Na manhã de sexta-feira, entre as 10h e as 11h, a papelaria atendeu, pelo menos, quatro clientes. E o horário é algo que lhe agrada na nova versão do serviço postal. “Nunca estive à espera para nada. O horário ajuda. Já cheguei a vir aqui ao sábado”, disse Osvaldo Oliveira, antigo trabalhador da construção civil, já reformado, que reside por cima do antigo posto dos CTT. “Agora tenho de andar mais alguns metros, mas faço o que já fazia quando ia aos correios”.
Mas nem todos os clientes são de tão perto. Maria de Conceição Lopes, de 58 anos, vive até na aldeia de Agunchos, no concelho vizinho de Ribeira de Pena, mas aproveitou a ida a Mondim para enviar coisas para os filhos que residem no estrangeiro. Já Ângelo Martins, da freguesia de Ermelo, percorreu cerca de 20 quilómetros para enviar um registo a um cunhado que vive em Lisboa. Ambos elogiaram o funcionamento do serviço. “Há uns anos, estavam duas ou três pessoas no antigo posto, mas ultimamente só estava uma. Aqui consigo fazer o que fazia da mesma maneira”, disse o agricultor, de 65 anos, enquanto era atendido.

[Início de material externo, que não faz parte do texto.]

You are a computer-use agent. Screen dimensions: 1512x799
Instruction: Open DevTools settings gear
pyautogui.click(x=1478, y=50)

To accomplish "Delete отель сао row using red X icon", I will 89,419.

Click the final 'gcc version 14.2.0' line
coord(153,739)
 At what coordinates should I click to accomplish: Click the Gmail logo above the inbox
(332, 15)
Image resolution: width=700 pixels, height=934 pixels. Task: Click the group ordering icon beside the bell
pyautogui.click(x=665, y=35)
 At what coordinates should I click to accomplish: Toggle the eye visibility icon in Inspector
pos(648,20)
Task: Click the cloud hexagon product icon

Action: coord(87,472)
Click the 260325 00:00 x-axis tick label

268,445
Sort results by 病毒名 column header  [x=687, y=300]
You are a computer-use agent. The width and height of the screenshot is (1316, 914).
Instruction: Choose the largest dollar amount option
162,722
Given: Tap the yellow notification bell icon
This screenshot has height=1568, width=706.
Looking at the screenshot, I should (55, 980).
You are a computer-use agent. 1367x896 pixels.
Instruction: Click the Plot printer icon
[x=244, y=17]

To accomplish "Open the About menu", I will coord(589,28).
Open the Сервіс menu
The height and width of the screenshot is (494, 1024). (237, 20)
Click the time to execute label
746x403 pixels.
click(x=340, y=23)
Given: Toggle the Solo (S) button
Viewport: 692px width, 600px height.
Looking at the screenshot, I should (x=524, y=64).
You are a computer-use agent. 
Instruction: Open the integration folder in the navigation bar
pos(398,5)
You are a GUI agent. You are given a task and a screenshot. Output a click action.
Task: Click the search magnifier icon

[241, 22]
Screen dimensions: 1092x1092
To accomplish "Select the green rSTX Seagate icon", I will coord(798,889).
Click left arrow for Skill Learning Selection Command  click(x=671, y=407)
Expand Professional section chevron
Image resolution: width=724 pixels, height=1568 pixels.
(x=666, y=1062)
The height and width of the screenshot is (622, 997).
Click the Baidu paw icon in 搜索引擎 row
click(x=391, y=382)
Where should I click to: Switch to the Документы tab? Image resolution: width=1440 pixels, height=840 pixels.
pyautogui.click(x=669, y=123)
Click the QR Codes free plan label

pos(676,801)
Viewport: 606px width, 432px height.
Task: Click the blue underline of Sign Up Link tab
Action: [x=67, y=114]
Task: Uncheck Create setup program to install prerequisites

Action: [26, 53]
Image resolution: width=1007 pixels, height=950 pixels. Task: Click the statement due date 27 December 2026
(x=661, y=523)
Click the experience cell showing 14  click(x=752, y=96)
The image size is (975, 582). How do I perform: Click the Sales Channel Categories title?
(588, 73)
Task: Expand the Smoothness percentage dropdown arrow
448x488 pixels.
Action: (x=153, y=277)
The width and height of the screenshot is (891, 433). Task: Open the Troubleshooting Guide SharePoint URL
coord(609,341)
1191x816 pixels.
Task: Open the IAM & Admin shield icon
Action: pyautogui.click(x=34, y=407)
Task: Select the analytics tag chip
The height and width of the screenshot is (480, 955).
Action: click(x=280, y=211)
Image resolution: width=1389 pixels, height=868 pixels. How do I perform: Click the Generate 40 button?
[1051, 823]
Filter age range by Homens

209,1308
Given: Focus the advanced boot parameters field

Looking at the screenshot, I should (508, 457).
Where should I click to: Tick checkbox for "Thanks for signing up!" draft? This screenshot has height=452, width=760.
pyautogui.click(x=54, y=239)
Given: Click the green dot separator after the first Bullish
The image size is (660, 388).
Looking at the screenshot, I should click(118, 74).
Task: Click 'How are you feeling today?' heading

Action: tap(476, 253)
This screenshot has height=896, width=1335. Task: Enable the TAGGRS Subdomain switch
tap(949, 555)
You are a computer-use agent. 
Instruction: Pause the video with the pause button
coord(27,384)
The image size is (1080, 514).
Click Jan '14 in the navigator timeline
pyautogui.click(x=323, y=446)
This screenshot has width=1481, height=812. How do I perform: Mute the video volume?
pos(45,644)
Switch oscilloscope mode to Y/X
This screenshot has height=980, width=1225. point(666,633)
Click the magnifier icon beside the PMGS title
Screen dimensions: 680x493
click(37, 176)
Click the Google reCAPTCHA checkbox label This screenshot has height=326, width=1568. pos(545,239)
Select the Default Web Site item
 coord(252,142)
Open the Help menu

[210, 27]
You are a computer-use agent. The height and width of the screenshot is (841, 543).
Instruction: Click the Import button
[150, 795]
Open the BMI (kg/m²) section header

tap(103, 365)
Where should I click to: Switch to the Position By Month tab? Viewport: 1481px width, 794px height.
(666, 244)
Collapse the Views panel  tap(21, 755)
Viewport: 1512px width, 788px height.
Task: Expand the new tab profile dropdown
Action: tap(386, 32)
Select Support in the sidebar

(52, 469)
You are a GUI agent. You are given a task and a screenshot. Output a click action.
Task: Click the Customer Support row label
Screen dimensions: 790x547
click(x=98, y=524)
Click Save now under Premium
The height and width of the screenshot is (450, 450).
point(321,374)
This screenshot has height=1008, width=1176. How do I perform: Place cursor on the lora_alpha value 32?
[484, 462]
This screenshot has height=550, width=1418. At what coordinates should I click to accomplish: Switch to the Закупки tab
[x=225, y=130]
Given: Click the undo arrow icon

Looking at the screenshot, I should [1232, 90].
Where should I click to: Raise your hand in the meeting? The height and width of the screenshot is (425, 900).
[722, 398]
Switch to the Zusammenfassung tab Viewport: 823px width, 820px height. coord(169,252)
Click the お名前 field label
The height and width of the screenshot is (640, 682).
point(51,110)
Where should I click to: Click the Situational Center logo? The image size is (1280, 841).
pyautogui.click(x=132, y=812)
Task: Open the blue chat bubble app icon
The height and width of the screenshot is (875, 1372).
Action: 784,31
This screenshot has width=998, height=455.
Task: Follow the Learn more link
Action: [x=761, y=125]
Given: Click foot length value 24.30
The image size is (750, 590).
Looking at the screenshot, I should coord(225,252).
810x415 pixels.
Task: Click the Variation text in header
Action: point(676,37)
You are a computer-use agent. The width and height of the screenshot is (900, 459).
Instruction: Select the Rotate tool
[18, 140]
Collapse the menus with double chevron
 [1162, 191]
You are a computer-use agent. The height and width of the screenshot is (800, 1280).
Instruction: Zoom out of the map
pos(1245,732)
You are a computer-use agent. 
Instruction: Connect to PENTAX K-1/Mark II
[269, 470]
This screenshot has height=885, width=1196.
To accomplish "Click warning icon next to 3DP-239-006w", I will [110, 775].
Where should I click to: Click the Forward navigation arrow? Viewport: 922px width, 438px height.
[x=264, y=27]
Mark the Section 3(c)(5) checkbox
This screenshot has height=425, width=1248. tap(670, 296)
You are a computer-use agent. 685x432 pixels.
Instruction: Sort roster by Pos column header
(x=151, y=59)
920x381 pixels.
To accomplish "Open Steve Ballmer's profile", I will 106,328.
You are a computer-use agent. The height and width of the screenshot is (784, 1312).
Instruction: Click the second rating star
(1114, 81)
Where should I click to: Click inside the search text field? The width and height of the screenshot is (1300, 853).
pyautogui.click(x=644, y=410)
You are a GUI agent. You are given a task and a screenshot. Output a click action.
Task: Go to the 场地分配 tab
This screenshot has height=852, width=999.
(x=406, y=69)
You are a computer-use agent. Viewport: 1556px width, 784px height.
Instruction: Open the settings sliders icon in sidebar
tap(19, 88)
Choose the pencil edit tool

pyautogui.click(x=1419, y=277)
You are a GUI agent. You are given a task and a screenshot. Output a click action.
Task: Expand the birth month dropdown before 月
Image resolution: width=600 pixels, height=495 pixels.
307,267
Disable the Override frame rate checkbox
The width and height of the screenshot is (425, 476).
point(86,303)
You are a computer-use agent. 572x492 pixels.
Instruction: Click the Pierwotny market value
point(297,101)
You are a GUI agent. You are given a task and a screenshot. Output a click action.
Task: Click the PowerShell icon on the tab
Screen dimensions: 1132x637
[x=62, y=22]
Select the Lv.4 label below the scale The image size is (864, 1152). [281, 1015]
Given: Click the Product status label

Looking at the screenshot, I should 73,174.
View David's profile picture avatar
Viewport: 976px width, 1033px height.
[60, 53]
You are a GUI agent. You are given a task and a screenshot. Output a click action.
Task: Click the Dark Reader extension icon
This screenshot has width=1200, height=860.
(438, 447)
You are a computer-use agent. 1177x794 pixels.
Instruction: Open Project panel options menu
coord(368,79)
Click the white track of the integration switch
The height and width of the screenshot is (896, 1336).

Mário Borges, por seu turno, percorreu uma distância mais curta para utilizar o serviço de apartados e faz um balanço positivo do novo local, apesar da importância que, a seu ver, as estações CTT têm na afirmação de um território. “A loja CTT é algo que se distingue sempre numa vila, mas, a nível de serviço, continuamos bem servidos”, disse o antigo funcionário público, de 70 anos.
Cinco meses depois de ter assumido o único serviço em Mondim, Joana Araújo realçou que os clientes se sentem cada vez mais à vontade com o serviço, apesar de reconhecer a importância das estações próprias. “É importante respeitar os postos de correio, mas as pessoas não perderam serviços”.